To obtain the interaction between CAF and other cell subsets, we analyzed the possible communication links between CAF0-2 and different cell subsets. CAF2 had the maximum interaction frequency with CAF0, CAF1, and endothelial cells, and some frequency communication with B cells and CD8 + T cells (Fig. 3A). Meanwhile, CAF2 had the highest weight intensity of interaction with B cells and CD8 + T cells (Fig. 3B). Moreover, we analyzed how each cell subset interacted with other cell populations. The results revealed that each of these cell subsets was associated with B cells and CD8 + T cells (Figure S5), especially CAF0-2 showed high frequency of interaction with B cells, CD8 + T cells, and endothelial cells (Figure S5A, E, G). Considering that B cells and CD8 + T cells are immune cells, CAF may be involved in the remodeling of the immune microenvironment.

**Required work**
In the CAF communication excerpt, which cell subsets had the highest weight intensity of interaction with CAF2? Rely only on the CAF communication excerpt for your answers.

**Study material**
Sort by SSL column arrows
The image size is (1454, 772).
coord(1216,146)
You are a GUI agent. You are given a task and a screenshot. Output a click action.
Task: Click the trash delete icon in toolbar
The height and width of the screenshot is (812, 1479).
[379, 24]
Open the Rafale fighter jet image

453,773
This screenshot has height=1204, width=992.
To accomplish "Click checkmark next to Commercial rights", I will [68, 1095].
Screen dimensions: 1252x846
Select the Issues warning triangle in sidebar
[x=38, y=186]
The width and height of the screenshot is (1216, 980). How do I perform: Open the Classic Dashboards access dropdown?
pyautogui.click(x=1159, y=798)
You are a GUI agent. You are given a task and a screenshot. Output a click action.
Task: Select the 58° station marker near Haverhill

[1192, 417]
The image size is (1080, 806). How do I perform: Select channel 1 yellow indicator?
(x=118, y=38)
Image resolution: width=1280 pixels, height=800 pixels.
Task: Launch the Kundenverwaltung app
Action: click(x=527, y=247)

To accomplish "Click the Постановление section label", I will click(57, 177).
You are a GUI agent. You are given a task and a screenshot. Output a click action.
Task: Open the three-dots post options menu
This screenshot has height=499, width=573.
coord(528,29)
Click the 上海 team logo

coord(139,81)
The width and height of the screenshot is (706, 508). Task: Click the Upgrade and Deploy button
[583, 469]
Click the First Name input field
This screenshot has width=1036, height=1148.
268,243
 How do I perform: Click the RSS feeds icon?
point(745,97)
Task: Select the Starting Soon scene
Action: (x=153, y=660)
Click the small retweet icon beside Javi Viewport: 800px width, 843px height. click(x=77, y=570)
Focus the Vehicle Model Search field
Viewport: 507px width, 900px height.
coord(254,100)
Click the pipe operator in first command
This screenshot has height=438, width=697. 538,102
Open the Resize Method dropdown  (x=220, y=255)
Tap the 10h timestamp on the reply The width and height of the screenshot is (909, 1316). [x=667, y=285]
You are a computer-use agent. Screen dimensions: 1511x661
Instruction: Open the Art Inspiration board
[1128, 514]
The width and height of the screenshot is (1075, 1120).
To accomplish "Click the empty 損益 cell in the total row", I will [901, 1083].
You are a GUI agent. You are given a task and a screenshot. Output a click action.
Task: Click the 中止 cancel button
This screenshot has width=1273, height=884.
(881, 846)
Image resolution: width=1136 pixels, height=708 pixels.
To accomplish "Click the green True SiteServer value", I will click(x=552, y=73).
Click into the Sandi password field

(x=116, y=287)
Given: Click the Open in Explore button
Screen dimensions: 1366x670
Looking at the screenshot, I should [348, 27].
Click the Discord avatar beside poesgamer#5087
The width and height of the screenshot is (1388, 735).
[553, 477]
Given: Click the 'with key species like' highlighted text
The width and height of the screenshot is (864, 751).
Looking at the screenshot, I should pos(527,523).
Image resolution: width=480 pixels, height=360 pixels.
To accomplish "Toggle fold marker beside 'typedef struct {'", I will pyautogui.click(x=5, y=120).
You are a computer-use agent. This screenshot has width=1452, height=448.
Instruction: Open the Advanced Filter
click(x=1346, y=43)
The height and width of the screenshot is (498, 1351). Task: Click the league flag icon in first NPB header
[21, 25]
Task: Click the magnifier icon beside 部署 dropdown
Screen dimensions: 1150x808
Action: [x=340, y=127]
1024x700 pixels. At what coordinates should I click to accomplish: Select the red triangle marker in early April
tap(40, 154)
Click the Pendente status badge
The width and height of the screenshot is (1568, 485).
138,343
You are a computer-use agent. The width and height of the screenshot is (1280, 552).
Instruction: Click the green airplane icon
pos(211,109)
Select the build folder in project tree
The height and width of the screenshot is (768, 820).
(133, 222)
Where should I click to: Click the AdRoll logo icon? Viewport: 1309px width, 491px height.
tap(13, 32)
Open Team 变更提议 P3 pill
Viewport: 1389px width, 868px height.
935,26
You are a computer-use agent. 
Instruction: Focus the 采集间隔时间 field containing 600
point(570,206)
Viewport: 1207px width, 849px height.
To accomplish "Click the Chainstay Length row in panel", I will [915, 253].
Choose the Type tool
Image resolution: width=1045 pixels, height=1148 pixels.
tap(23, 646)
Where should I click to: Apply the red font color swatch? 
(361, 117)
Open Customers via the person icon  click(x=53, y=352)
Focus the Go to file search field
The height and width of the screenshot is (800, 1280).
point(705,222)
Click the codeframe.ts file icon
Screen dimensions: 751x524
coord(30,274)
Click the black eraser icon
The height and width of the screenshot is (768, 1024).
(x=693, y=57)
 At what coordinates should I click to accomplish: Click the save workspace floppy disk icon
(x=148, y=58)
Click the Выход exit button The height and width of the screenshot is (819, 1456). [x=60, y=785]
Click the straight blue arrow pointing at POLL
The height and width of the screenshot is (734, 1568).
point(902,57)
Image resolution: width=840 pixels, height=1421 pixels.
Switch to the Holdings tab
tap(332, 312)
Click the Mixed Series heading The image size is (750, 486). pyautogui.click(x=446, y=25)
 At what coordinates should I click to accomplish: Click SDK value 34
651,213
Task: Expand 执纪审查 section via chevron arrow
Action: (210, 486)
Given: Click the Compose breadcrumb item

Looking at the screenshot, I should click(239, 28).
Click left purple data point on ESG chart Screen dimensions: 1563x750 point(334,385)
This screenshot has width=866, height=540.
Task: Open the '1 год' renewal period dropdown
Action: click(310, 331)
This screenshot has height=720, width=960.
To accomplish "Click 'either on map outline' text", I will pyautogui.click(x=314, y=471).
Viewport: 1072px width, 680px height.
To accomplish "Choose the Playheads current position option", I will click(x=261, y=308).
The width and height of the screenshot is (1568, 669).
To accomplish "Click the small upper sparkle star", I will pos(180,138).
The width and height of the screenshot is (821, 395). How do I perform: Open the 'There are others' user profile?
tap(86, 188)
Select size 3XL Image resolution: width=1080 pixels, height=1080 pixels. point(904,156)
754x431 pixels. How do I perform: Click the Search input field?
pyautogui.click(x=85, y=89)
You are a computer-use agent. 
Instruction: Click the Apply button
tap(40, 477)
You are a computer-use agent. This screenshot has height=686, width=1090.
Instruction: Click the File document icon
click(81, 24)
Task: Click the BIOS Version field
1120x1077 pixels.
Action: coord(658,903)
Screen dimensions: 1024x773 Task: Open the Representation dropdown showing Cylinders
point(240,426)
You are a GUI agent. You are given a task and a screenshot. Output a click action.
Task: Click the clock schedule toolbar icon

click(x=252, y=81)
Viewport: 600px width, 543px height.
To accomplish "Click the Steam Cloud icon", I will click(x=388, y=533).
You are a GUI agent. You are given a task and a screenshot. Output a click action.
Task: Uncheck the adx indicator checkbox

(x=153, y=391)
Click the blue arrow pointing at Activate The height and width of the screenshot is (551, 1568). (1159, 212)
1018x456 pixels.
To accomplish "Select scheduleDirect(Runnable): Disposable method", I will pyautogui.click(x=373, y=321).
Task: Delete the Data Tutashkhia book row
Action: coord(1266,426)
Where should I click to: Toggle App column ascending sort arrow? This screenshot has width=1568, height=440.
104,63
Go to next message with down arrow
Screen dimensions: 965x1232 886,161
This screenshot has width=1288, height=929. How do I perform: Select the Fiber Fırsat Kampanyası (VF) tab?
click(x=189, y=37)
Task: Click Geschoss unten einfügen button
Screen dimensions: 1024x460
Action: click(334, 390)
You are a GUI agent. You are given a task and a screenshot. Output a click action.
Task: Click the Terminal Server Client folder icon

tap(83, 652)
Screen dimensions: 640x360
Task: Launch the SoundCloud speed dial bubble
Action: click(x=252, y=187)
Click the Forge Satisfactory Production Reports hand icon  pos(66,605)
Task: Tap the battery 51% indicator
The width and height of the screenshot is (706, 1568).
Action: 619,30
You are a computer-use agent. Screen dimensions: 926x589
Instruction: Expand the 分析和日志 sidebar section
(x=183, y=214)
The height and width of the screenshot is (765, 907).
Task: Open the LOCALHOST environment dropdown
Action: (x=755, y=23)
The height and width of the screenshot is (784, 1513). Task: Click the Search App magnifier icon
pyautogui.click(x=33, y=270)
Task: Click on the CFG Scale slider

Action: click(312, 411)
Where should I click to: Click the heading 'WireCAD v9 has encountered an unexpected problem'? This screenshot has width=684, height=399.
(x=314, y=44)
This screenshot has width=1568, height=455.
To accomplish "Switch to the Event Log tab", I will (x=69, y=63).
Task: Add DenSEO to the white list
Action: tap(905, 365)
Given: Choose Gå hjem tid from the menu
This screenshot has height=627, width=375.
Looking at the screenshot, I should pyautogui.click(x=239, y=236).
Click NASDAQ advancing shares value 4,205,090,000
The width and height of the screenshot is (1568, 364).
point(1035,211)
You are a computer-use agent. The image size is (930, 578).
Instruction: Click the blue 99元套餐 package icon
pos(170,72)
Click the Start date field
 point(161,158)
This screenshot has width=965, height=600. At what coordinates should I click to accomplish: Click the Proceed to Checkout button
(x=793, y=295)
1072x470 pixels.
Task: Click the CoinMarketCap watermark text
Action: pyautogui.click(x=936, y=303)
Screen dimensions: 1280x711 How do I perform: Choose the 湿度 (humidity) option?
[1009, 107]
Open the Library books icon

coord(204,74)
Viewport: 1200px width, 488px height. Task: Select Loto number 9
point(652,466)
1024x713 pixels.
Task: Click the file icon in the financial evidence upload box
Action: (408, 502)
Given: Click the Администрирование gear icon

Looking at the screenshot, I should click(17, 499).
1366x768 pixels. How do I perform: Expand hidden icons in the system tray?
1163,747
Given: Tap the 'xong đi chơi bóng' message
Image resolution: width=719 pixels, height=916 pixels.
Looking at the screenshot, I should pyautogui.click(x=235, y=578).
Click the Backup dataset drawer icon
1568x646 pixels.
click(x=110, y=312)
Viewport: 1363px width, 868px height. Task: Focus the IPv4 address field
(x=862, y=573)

**Answer box**
B cells and CD8 + T cells